First Sunday of Lent
Mt 4: 1-11
“The Temptations of Jesus”

Jesus wanted to suffer temptation; he was like us in everything but sin. Temptations last our entire lifetime and are absolutely necessary as we are told by St. Augustine.

This passage tells us of three temptations. In the first temptation, the devil suggests that Jesus use his powers to his own benefit by turning stones into bread to satiate his hunger after forty days of fasting. We all have our mission from God, and we are “slaves” to our mission; we cannot betray God by changing the focus of our mission. In these difficult times, many betray their mission by teaching not the Word of God, but their own. Soon God will put an end to this.

In the second temptation, Jesus is taken to the pinnacle of the Temple where the devil suggests that he throw himself down, allowing the angels to carry him softly to the ground. The result would be the general acclamation of the people, converting them to him. This is the invitation to run from the cross and follow the easy path. The cross is believed to deprive us of our well-being and happiness. The Church has eliminated the ideas of the cross, suffering and effort. The shunning of the cross is especially seen in the Novus Ordo Mass, which has been reduced to a banquet and a get-together for the community. It’s meaning was always that of the making present of the death of Christ on the Cross.

In our times mercy is spoken about in the absence of justice. Such a thing will mean the condemnation of many, because there can be no mercy if there is no repentance on the part of he who asks for mercy. To ask God for mercy without previous repentance is to ask of him what is unjust; it is to ask him to legalize a sinful situation, something God can never do.

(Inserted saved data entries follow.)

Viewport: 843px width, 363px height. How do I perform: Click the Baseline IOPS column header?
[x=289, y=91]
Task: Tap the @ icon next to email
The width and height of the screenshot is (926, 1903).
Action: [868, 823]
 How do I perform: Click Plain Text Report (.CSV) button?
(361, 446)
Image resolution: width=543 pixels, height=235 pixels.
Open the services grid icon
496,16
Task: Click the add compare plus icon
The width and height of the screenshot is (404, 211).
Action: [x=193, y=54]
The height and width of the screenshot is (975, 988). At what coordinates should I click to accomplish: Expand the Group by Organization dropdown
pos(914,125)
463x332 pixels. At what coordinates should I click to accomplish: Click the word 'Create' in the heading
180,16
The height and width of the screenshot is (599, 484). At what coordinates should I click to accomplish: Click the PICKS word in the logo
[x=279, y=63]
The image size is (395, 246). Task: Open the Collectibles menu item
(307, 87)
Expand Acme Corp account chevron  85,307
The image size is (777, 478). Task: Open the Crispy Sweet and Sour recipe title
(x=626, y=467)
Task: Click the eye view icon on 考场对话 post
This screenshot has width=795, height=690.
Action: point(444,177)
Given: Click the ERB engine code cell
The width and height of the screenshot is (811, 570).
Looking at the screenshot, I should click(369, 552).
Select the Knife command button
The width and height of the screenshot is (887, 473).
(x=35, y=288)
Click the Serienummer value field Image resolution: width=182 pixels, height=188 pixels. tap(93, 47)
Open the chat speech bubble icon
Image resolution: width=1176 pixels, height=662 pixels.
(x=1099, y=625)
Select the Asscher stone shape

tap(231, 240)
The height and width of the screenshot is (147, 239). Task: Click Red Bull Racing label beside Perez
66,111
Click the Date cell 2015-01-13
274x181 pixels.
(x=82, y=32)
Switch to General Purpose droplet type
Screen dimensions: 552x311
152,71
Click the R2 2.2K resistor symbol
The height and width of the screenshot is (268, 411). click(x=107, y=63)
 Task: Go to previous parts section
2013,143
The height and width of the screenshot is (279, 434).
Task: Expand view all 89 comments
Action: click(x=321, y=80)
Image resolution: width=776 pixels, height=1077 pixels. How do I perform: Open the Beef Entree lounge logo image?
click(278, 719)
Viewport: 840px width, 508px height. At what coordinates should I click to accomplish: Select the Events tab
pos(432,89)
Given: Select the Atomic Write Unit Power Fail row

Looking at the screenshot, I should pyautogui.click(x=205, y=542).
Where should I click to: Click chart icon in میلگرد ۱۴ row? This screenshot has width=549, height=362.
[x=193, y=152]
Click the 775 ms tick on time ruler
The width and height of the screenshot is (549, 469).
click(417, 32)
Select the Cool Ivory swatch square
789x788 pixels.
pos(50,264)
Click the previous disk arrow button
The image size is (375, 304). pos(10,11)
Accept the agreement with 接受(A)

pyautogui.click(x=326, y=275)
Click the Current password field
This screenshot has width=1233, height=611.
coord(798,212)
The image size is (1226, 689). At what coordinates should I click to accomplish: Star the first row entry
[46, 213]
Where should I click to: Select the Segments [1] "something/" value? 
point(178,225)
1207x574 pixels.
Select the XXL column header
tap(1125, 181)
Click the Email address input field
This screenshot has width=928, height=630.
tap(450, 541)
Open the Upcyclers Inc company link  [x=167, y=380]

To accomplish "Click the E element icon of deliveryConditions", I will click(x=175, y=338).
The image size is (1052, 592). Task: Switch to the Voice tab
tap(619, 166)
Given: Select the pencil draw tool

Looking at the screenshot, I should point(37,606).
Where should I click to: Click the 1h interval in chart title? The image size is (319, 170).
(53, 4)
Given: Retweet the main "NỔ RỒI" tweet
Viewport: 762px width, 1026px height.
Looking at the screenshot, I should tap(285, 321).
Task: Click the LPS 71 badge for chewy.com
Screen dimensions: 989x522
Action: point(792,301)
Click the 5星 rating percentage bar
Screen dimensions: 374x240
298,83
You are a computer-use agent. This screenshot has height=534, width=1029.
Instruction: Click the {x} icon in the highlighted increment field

In the last temptation, the devil takes Jesus to the top of a mountain and tells him that everything he sees from there is his, and that the devil will give it all to Jesus if he kneels and adores him. The answer Jesus gives is only too well known to us, “God alone will you serve…”. Man has made many idols which he now serves and holds as objects of his adoration.

Many Christians have knelt before Satan, but God has reserved 7000 men who have not bent their knee before Baal, as we read in the First Book of Kings.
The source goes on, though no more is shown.